Третий элемент – это гармонизация отношений с основными институтами, которые имеют амбиции на влияние в армии. В частности, речь идет об РПЦ. Сегодня глава синодального отдела по взаимодействию с вооруженными силами и правоохранительными учреждениями протоиерей Димитрий Смирнов заявил, что в 20-х числах декабря планируется его встреча с новым министром обороны Сергеем Шойгу. «Дело в том, что министерство не выполнило решение президента о воссоздании института военного духовенства. Назначить за три года тридцать военных священников – это нельзя назвать полноценной работой, это совсем не то, что требуется», – заявил отец Димитрий порталу «Интерфакс-религия». Он отметил, что на эту работу «не было доброй воли со стороны предыдущего начальства Минобороны», а теперь она есть.

Тема капелланов (военных священников) является одной из самых болезненных и сложных для Минобороны и российской армии в целом. Институт военных капелланов действует практически во всех армиях мира. Это является одним из основных аргументов в его пользу, хотя активно вопрос обсуждается только с начала 2006 года. В России давним лоббистом военных капелланов является РПЦ, которая пыталась продавить решение о введении этого института в коалиции с Главной военной прокуратурой. Ей это удалось, когда патриархом стал амбициозный Кирилл. Формально политическое решение о военных священниках было принято в 2010 году, уже при Сердюкове. Однако РПЦ считает процесс становления этого института профанацией. При этом вопрос действительно для многоконфессиональной России крайне непростой: в первую очередь речь идет о рисках монополизации института со стороны РПЦ или других конфессий, например, в регионах Северного Кавказа и Поволжья.

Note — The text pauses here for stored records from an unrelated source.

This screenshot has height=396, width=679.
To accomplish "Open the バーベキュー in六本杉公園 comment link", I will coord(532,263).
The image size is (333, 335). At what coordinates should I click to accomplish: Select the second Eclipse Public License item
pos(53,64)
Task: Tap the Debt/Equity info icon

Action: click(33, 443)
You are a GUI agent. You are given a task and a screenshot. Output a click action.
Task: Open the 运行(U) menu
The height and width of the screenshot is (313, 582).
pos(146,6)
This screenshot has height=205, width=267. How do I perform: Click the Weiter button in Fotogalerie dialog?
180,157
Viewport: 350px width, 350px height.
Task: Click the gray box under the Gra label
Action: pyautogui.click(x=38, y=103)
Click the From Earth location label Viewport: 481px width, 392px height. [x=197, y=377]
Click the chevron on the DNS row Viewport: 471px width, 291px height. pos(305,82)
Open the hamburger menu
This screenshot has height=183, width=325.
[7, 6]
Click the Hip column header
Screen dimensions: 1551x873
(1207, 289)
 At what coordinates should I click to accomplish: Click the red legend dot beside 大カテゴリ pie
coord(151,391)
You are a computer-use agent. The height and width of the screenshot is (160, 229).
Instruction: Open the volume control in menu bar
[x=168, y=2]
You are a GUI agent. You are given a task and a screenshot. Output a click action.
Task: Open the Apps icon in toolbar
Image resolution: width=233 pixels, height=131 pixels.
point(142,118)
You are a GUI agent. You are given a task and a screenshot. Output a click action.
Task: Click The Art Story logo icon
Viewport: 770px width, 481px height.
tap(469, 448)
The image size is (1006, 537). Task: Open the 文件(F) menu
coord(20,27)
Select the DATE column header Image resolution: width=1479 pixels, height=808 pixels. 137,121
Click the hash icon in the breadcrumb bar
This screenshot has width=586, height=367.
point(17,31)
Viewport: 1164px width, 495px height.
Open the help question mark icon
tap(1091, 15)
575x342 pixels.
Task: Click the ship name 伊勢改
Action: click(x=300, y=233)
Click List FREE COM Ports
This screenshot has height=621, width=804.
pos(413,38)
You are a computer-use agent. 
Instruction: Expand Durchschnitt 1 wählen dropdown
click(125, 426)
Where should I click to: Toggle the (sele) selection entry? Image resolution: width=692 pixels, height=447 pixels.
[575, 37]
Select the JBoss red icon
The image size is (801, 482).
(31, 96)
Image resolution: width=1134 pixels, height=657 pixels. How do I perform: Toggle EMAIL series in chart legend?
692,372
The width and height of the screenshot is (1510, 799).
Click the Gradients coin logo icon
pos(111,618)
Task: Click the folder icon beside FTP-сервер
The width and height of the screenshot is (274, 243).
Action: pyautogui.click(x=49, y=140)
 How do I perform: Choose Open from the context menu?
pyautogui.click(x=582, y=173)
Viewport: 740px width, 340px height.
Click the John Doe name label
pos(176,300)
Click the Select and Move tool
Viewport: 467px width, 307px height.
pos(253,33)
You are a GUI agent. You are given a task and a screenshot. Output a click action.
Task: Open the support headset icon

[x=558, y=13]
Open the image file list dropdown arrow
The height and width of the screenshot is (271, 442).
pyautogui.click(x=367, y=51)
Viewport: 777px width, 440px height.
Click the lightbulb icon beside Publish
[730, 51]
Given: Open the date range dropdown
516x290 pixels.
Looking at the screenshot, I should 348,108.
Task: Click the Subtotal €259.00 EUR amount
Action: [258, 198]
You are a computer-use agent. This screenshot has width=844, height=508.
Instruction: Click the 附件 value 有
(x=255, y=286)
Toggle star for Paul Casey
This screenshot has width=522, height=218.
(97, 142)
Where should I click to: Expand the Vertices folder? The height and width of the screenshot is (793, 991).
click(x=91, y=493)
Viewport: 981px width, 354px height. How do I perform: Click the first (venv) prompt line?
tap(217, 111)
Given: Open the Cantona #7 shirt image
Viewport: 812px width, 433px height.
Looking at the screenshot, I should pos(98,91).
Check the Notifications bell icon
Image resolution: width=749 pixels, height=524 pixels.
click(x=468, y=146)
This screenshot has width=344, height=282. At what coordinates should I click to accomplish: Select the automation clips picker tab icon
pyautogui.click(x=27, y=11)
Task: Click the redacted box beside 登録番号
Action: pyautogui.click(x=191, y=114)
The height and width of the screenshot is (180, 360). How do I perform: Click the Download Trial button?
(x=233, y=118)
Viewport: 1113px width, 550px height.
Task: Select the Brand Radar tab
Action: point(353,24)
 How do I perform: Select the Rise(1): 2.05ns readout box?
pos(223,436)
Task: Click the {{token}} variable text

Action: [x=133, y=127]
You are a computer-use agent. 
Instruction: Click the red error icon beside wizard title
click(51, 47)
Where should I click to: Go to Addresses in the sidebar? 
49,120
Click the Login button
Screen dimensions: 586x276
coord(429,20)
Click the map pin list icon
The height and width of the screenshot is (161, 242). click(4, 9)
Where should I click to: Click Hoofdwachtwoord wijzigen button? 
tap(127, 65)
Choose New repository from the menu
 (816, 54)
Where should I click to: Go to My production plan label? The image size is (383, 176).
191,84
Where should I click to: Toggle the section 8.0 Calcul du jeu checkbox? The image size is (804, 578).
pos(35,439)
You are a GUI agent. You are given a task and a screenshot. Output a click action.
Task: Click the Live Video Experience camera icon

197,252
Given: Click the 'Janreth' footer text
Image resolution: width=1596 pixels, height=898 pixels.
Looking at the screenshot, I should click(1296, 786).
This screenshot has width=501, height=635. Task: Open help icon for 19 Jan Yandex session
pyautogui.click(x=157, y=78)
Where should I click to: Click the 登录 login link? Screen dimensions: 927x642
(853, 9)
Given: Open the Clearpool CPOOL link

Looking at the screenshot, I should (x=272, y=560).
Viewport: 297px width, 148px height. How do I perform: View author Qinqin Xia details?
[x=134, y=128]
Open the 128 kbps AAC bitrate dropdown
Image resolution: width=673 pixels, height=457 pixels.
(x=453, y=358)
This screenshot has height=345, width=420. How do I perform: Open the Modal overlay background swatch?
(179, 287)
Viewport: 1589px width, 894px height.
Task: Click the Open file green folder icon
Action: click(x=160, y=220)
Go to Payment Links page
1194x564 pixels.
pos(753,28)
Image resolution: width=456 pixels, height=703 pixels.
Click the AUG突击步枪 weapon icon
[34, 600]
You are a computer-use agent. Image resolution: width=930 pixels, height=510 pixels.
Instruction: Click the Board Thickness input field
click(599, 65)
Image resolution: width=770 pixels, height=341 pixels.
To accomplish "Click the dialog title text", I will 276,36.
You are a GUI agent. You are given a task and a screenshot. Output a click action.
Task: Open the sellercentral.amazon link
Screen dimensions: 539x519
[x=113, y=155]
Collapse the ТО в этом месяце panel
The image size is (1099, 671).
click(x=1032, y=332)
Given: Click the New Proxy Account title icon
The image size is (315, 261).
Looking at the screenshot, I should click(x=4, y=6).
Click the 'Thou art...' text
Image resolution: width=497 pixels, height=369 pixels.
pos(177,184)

Привлечение представителей неправославных конфессий может вызвать трудности. Наибольшие проблемы связаны с мусульманами, тем более что это вторая по численности религия в России. В отличие от РПЦ мусульманское духовенство в России разрознено, слабоуправляемо и не имеет механизма отбора лояльных священников, что важно на фоне борьбы с ваххабизмом (это особенно актуально для южных регионов). Тем самым введение института капелланов потенциально обостряет как межрелигиозную, так и внутриконфессиональную конкуренцию.

Теперь многие «православные идеологи» в своих блогах пишут о победе РПЦ в борьбе за отставание института военных священников, введение которого якобы блокировал Сердюков. Шойгу, вероятно, тут проявил больше лояльности или, как минимум, политкорректности, стремясь не вступать в конфликты в РПЦ, но при этом и не слишком идти на поводу у нее. Собственно, такая тактика – уступать, но не сдаваться, – кажется, становится главным «секретным оружием» нового министра обороны, когда у всех партнеров и контрагентов оборонного ведомства и армии создается впечатление собственной победы в отстаивании своих интересов. Однако в реальности очень скоро станет понятно, что эта игра в поддавки является лишь кардинальной, противоположной по характеру попыткой добиться тех же целей, к чему стремился и Сердюков.